It’s not that I collect pet peeves; they just appear and join the ones I already have. Take, for example, the sentence I read Tuesday in an otherwise fine article on ESPN.com. It just leaped off the computer screen and slammed me in the face.
Written by Wallace Matthews, the article was about baseball’s increasing use of defensive shifts and their effect on the game. A worthwhile piece, I thought as I read it, and well explained. Then came this paragraph:
“Since 2006, the number of runs scored in Major League Baseball has plummeted from 23,599 to 19,761, and among the insiders” (talk about pet peeves; I deplore that word and what it is intended to mean) “ESPN.com spoke to for this story, there is the belief that it is partly due to base hits being taken away by the shift. In fact, one Yankees executive predicted baseball would never see another .400 hitter because of the shift.”
How could any baseball executive say that, and how could any baseball writer write it without stating the obvious? Do Wallace Matthews and the unnamed Yankees executive know when someone last hit .400? Have they ever heard of Ted Williams? Do they know when he hit .400? Do they know it was 75 years ago, in 1941? Do they know that no one has hit .400 since? Do they think defensive shifts have had anything to do with no one hitting .400 since Williams hit .406?
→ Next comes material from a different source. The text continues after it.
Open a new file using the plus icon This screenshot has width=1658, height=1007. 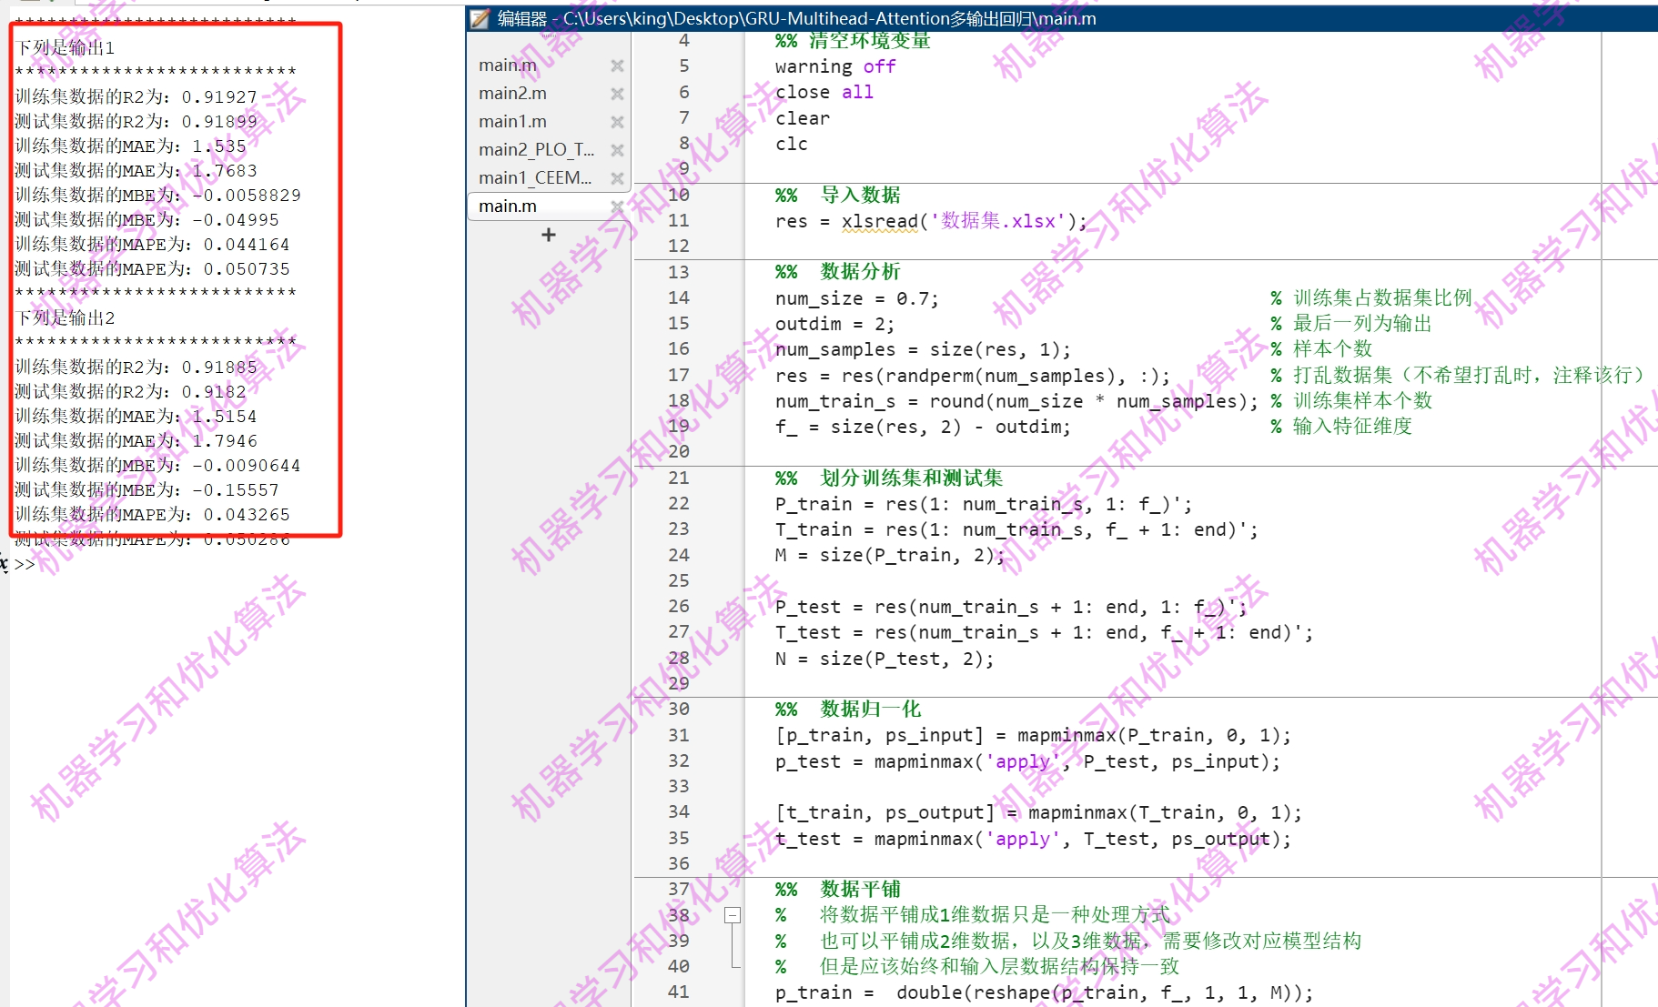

In fact, as long as Matthews was writing about shifts, he might have mention that Williams was probably the first player against whom a shift was employed. But to say or write that shifts will be the end of the .400 hitter when baseball hasn’t had such an animal for 75 years is ludicrous.
Fortunately, writers do not have as much influence on young readers as sportscasters have on young listeners. That may be because young readers are apparently becoming extinct. Kids of an impressionable age do not read newspapers, and if they are reading the Internet they read little of significance. But I have long believed that sportscasters have the greatest influence on young people’s speech.
That is not good, given the state of sportscasting today. We are not surprised to hear former players turned announcer or analyst trashing the English language. But there are some former players from whom we have reason to expect more. Ron Darling, a Mets’ analyst and former major league pitcher, is an example of this group. However, what we expect is not necessarily what we get.
On a telecast the other day. Darling referred to a St. Louis player (I missed his name) as “one of their clutcher hitters.” Shortly after that gem, he said, “… to see Keith and I.” He also said “that ball would have went between his legs…”
Darling played baseball for three years at Yale University. I don’t know if he took any English classes. I also don’t know if there is a secret Ivy League language with which I am not familiar,
As Yale president, A. Bartlett Giamatti was a Darling fan.
“We’ve had professional athletes before, but no one who’s performed at Ron’s level,” the late baseball commissioner, once said. “I’m always a little sad when a person of his ability doesn’t finish Yale, but I’ve corresponded with Ron and he said he had every intention of finishing.”
Giamatti, an English language perfectionist, died before Darling became a baseball analyst so he never heard him butcher the language.
Besides butchering the English language, some announcers broadcast in the future tense even though what they are saying will happen has already happened. An announcer, for example, says a runner “will score” when television viewers have already seen him cross the plate. The other night an announcer said a player “will get a double” when the runner was standing on second.
I used to think the New York Yankees announcers were the only ones who broadcast in the future tense, but the more games MLB TV carries the more announcers I hear and the more future tense and more mistakes I hear.
I once asked Vin Scully if he ever broadcast in future tense and I think he thought I might be cuckoo. I explained what I was talking about, and he was incredulous.
I, on the other hand, continue to be incredulous at the disappearance of baseball coverage. I thought some of the shrunken space might be restored once the Olympics were over, but I was wrong. The way The New York Times sees baseball today is it is a minor sport, having no standing in comparison with soccer, rugby, tennis, golf, croquet, curling, ping pong, synchronized swimming and cup stacking.
Wednesday’s edition told me all I needed to know (as if I did not already know). The paper carried scores of five games. That means the games were over before that edition was published. But the paper carried nothing on the games, not even a mere sentence the Times had been running on each game.
The only mention of baseball came in a brief report that the Texas Rangers had asked waivers on Josh Hamilton for the purpose of giving him his unconditional release.
Baseball was a Times staple for more than 100 years. However, in the Times’ desperate effort to save itself from extinction, baseball has become irrelevant, and the elderly readers who have supported the newspaper for decades also apparently have become irrelevant.
Some I know of have canceled their subscriptions. I would cancel mine, but my wife wants to keep it because she likes the Sunday magazine, the Book Review and the Style section. She doesn’t read the sports section. Neither do I any more.